Glass ionomer cement is biocompatible to dental pulp, has a property of chemical bonding and fluoride release, which can inhibit the bacterial growth and caries progression.[19-21] This antibacterial property of the GIC could be the reason for lower S. mutans counts on the GIC samples as compared to the composite samples in the group tested on day 1. This finding was not consistent as the bacterial adhesion on the seventh day was less in the composite group as compared to the GIC group. The reason for this finding could be related to the surface degradation which needs to be evaluated on the first and the seventh day.

In the current study, although not statistically significant, there was a decrease in the bacterial adhesion after an exposure to the orange juice.
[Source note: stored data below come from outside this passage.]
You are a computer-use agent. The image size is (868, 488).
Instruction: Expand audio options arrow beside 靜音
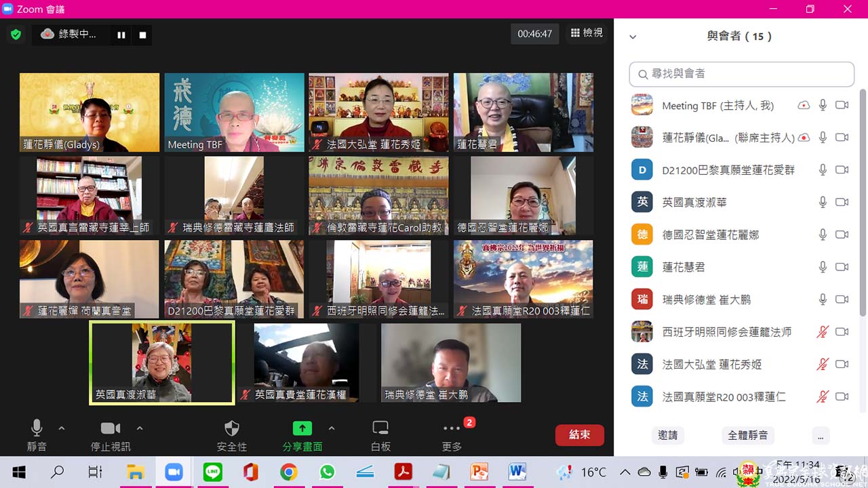(x=62, y=428)
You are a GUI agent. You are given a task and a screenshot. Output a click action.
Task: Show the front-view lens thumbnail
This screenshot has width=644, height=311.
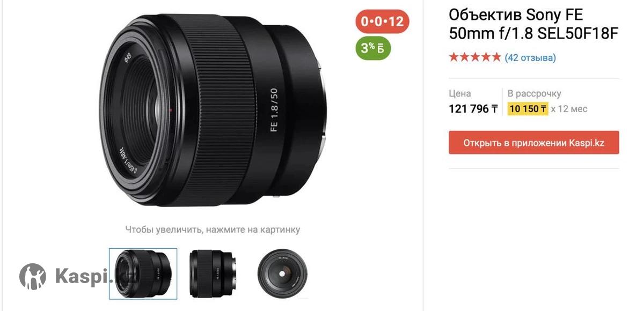point(282,273)

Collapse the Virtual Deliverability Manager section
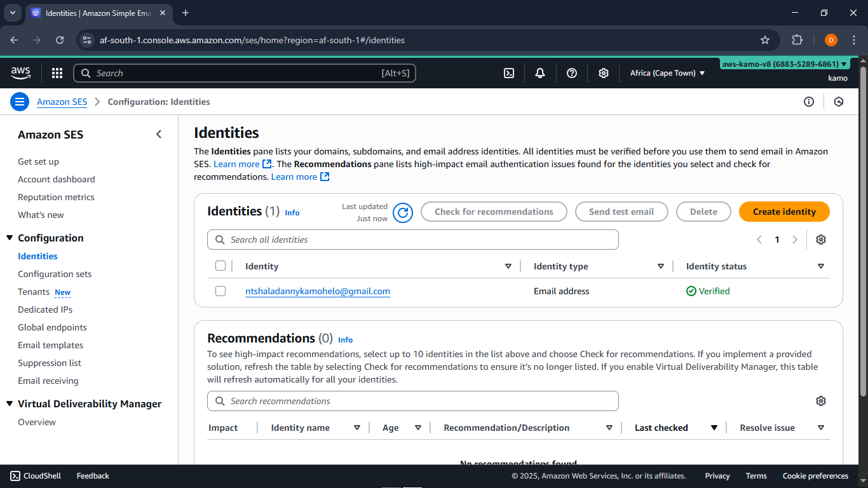[10, 403]
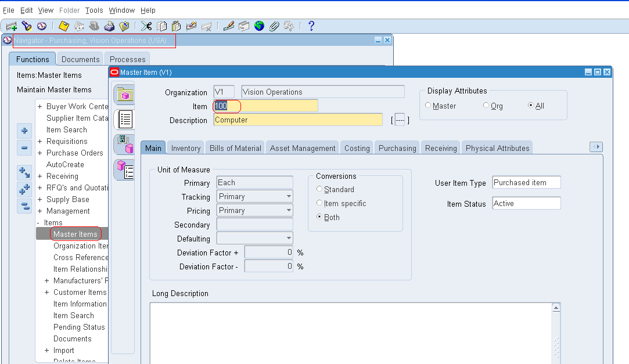629x364 pixels.
Task: Click the Print toolbar icon
Action: 109,26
Preservatives in the juice buffering action of the artificial saliva.

In this study, the samples during experimentation were stored in artificial saliva which could have resulted in a buffering action as well as inhibitory effect on the S. mutans.

Limitations

This study evaluated only one bacteria that is S. mutans. However, a number of bacterial species have been implicated in the progression and causation of dental caries.

Only one brand of packaged fruit juice was considered. The composition of these juices varies according to the brands and hence can cause a difference in the results.

The tooth surface and restorative material interface was not taken into consideration.

Conclusion

Within the limitations of this study, observations are that the consumption of fruit juice even though it has a deteriorating effect on the restorative materials does not affect the bacterial adhesion.

However, the results are not statistically significant and further research is necessary to come to a conclusion regarding the reduction in the bacterial count after exposure to the fruit juice.